Given problem -
Rewrite these records with "Screen dimensions" renamed to "Display size" wherever it appears, leaving everything else unchanged.

Dataset rows -
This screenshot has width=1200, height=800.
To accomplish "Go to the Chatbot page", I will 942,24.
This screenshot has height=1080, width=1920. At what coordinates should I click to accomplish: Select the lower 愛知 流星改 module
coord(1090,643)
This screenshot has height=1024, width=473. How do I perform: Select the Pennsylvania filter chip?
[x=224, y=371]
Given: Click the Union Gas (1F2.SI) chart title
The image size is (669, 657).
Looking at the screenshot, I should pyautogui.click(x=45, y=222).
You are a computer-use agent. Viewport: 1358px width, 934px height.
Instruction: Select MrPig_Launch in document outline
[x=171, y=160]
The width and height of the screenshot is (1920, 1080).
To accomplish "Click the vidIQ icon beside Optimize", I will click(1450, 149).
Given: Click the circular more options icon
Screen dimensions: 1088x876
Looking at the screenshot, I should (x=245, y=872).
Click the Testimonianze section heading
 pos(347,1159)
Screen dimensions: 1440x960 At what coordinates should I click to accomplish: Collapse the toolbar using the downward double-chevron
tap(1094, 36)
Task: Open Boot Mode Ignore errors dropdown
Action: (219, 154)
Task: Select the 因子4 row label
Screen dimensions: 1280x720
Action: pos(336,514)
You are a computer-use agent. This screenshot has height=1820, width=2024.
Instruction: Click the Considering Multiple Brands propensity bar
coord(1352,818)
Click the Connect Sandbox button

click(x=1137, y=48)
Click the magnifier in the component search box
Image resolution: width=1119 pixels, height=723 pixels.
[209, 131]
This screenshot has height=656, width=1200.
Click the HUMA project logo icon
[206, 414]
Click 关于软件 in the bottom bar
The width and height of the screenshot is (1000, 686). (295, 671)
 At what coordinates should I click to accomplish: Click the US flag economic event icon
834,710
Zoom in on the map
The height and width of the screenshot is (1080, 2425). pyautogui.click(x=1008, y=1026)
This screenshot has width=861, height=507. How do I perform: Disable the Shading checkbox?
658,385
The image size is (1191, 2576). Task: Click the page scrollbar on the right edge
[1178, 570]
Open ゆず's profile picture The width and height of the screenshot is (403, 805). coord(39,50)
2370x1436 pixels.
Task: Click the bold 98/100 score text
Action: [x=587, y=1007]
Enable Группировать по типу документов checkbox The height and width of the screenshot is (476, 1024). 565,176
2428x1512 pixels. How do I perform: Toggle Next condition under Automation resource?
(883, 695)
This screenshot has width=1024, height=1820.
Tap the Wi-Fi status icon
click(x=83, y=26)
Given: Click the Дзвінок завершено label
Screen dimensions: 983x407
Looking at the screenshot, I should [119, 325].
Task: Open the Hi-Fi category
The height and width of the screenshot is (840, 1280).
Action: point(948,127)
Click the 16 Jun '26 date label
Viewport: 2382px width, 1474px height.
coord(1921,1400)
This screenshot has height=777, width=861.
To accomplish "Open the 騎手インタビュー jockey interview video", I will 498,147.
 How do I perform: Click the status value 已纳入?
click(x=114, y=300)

Written answer -
This screenshot has width=1200, height=800.
To accomplish "Go to the Chatbot page", I will 942,24.
This screenshot has height=1080, width=1920. At what coordinates should I click to accomplish: Select the lower 愛知 流星改 module
coord(1090,643)
This screenshot has height=1024, width=473. How do I perform: Select the Pennsylvania filter chip?
[x=224, y=371]
Given: Click the Union Gas (1F2.SI) chart title
The image size is (669, 657).
Looking at the screenshot, I should pyautogui.click(x=45, y=222).
You are a computer-use agent. Viewport: 1358px width, 934px height.
Instruction: Select MrPig_Launch in document outline
[x=171, y=160]
The width and height of the screenshot is (1920, 1080).
To accomplish "Click the vidIQ icon beside Optimize", I will click(1450, 149).
Given: Click the circular more options icon
Display size: 1088x876
Looking at the screenshot, I should (x=245, y=872).
Click the Testimonianze section heading
 pos(347,1159)
Display size: 1440x960 At what coordinates should I click to accomplish: Collapse the toolbar using the downward double-chevron
tap(1094, 36)
Task: Open Boot Mode Ignore errors dropdown
Action: (219, 154)
Task: Select the 因子4 row label
Display size: 1280x720
Action: pos(336,514)
You are a computer-use agent. This screenshot has height=1820, width=2024.
Instruction: Click the Considering Multiple Brands propensity bar
coord(1352,818)
Click the Connect Sandbox button

click(x=1137, y=48)
Click the magnifier in the component search box
Image resolution: width=1119 pixels, height=723 pixels.
[209, 131]
This screenshot has height=656, width=1200.
Click the HUMA project logo icon
[206, 414]
Click 关于软件 in the bottom bar
The width and height of the screenshot is (1000, 686). (295, 671)
 At what coordinates should I click to accomplish: Click the US flag economic event icon
834,710
Zoom in on the map
The height and width of the screenshot is (1080, 2425). pyautogui.click(x=1008, y=1026)
This screenshot has width=861, height=507. How do I perform: Disable the Shading checkbox?
658,385
The image size is (1191, 2576). Task: Click the page scrollbar on the right edge
[1178, 570]
Open ゆず's profile picture The width and height of the screenshot is (403, 805). coord(39,50)
2370x1436 pixels.
Task: Click the bold 98/100 score text
Action: [x=587, y=1007]
Enable Группировать по типу документов checkbox The height and width of the screenshot is (476, 1024). 565,176
2428x1512 pixels. How do I perform: Toggle Next condition under Automation resource?
(883, 695)
This screenshot has width=1024, height=1820.
Tap the Wi-Fi status icon
click(x=83, y=26)
Given: Click the Дзвінок завершено label
Display size: 983x407
Looking at the screenshot, I should [119, 325].
Task: Open the Hi-Fi category
The height and width of the screenshot is (840, 1280).
Action: point(948,127)
Click the 16 Jun '26 date label
Viewport: 2382px width, 1474px height.
coord(1921,1400)
This screenshot has height=777, width=861.
To accomplish "Open the 騎手インタビュー jockey interview video", I will 498,147.
 How do I perform: Click the status value 已纳入?
click(x=114, y=300)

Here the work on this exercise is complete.